As outras duas iniciativas internacionais abrangem áreas distintas da pesquisa em astrofísica. O Cherenkov Telescope Array (CTA) é um consórcio que reúne 29 países e vai montar dois conjuntos com mais de 100 telescópios de três tamanhos distintos. Será o maior observatório terrestre para estudar raios gama de alta energia. “Os projetos têm um escopo científico abrangente e são complementares”, diz Elisabete de Gouveia Dal Pino, do IAG-USP, uma das coordenadoras da participação brasileira no CTA. “Pela primeira vez na história, poderemos fazer observações combinadas, abrangendo dados de todo o espectro eletromagnético: das frequências de rádio aos raios gama no outro extremo do espectro, passando pelo óptico.”
O Javalambre Physics of the Accelerating Universe Astrophysical Survey (J-PAS) é um projeto binacional, espanhol e brasileiro, que visa produzir, nos próximos cinco anos, um mapa tridimensional da distribuição de matéria em todo o Universo. O Brasil financia e coordena a construção da segunda maior câmera astronômica do mundo, a JPCam, com resolução de 1,2 bilhão de pixels e 59 filtros distintos, que será instalada em um dos telescópios da iniciativa.

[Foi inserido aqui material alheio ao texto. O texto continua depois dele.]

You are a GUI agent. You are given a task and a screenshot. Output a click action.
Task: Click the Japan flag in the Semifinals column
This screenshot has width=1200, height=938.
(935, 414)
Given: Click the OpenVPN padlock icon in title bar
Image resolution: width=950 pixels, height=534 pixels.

“Há uma demanda reprimida entre os astrofísicos brasileiros por tempo de uso em telescópios internacionais”, afirma Bruno Vaz Castilho, diretor do Laboratório Nacional de Astrofísica (LNA). A instituição federal administra a concessão de tempo que os pesquisadores nacionais têm à disposição nos telescópios Gemini, no Soar e no CFHT (Telescópio Canadá França Havaí). No final de 2010, o Brasil assinou um termo formal de adesão ao Observatório Europeu do Sul (ESO), consórcio de 15 países europeus que gerencia três sítios de observação astronômica no Chile. O acordo, que garante acesso à estrutura do ESO, aguarda aprovação pelo Congresso Nacional.